Méfions-nous des dormeuses. Surtout celle de ce livre qui d’emblée est réveillée pour faire un point physique et mental sur son lieu et sa propre existence : “dans l’ombre menthe” les lointaines feuilles traversent la vitre ancienne et sont déformées par son verre. Mais il y a “pire”. Car, et autre constat plus alarmant, “L’amant est parti le soir même. Avant le dîner. Après une scène de spaghettis cuits. Versés sur sa tête.“
Mais que ce soit pour cause de colère, alcool, ou dépit, “Cette fois risque d’être la dernière. La jeune femme remonte le drap Même si une question demeure “Comment se séparer de ?”, ce qui par rebond en engage une seconde : Est-elle piégée ?
Le tout va se poursuivre dans une écriture un rien et délicieusement baroque et veloutée où se glisse humour, un certain tragique et une volupté soulignés par des points de repère astucieux et perfides. Plus dystopiques que les trois qui le précèdent, ce quatrième roman poursuit sans doute l’histoire arrêtée dans “Bien le temps d’être libre ?”.
Celui-ci commence en 1995 et court jusqu’en 2105. Histoire non seulement de jouer de l’anticipation mais de prouver que le temps lui-même est une illusion. Il se contracte et court à sa guise en ce qui devient en tant que fiction un mémorial loufoque — mais pas que.
La narratrice balance entre micros-histoires passées et àvenir mais aussi cosmiques. Une telle héroïne est-elle fragile ? Pas vraiment car elle traverse le quotidien avec ses compagnons, interrogeant leurs métamorphoses et les siennes jusqu’à sa disparation dans un monde de science-fiction… Si bien que l’autofiction prend une visée exponentielle.
On s’en réjouit d’autant que l’auteure s’en donne à cœur joie a moment où son érudition sert de belle leçon de conduite farcesque mais traque aussi une mémoire fugitive de l’humain obsédé par l’archive.
D’où ce subtil assemblage où le vrai et le faux comme le général et le particulier se conjuguent non seulement pour le plaisir de lecture mais afin de créer par l’imaginaire un acte de résistance contre l’oubli et face à un tyrannie sociétale en devenir. Le travail sur les mots et la langue est ici génial en ses hybridations, le tout entre témoignage, confession, justification, douteux journal intime, vraie fiction.
La folie devient la maîtresse de cérémonie de cette fiction et de l’existence qu’elle rameute au nom de l’art, de la vie, de la littérature, de l’amour et de la démesure.
En divers ilots phrastiques ou mouvements plus amples et poétiques farcis de détails souvent insolites, cette histoire reste autant une tentative de comprendre ce qui échappe que de tomber dedans au nom de prétendues archives que de scènes érotiques dont Elisabeth Morcellet ne fait pas qu’ouvrir les interstices.

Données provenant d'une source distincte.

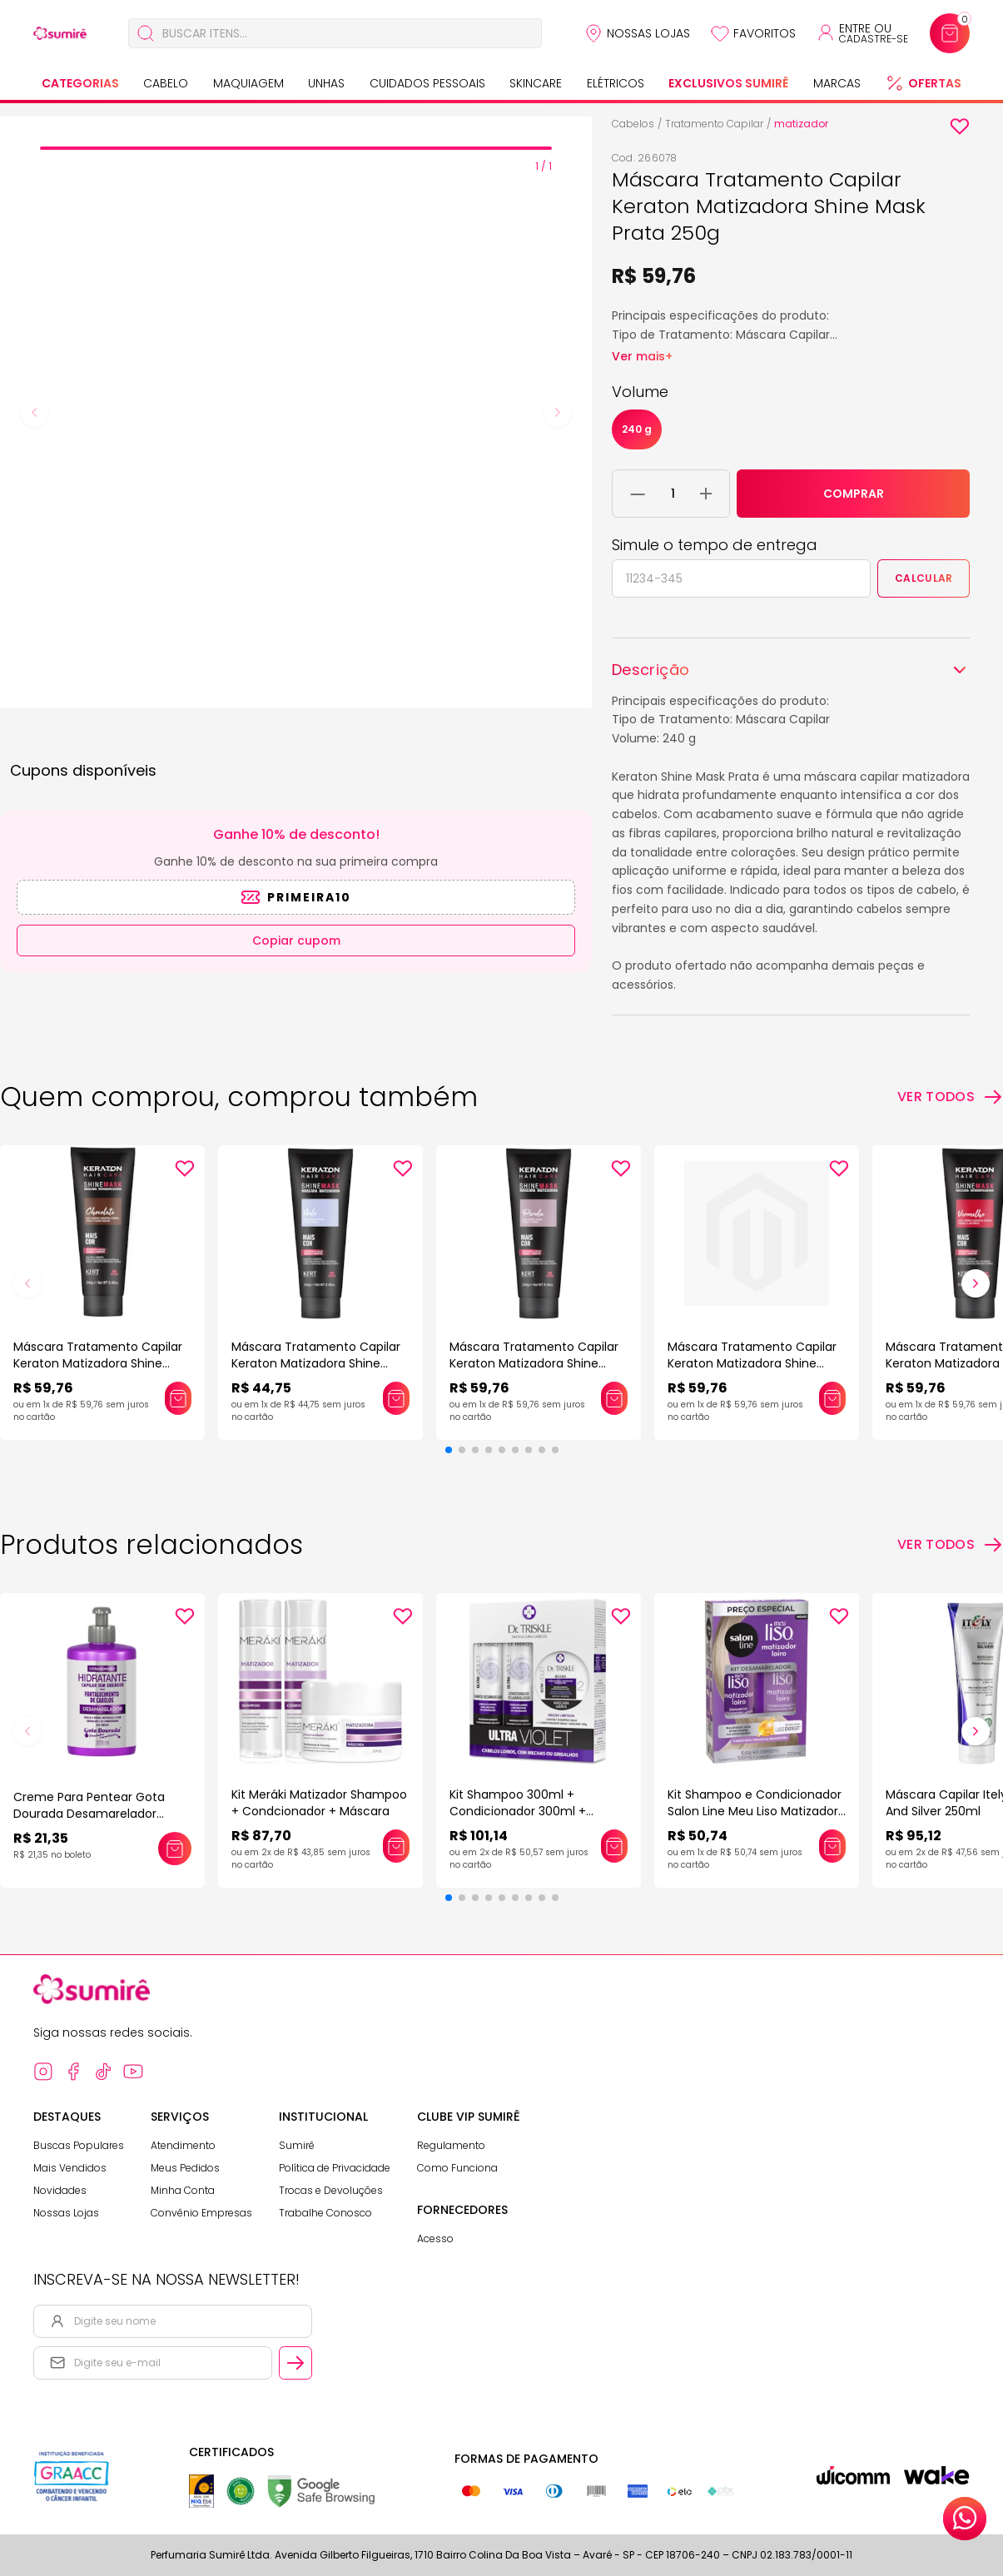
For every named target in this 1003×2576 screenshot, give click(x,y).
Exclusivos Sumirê (728, 83)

Elle va droit dedans comme d’ailleurs dans l’étrangeté d’être encore vivant, humainement, collectivement planétairement.
C’est pourquoi dans son “Un” l’héroïne cultive le multiple. Elle est bien le double de sa créatrice aussi savante que zélée dans l’humour et la grâce. Celle-ci n’est pas sanctifiante et c’est ce qui en fait le prix.
jean-paul gavard-perret
Elisabeth Morcellet, Vivre jusqu’au futur, Editions Douro, collection Présences d’écriture, Chaumont, 2024, 240 p.- 20,00 €.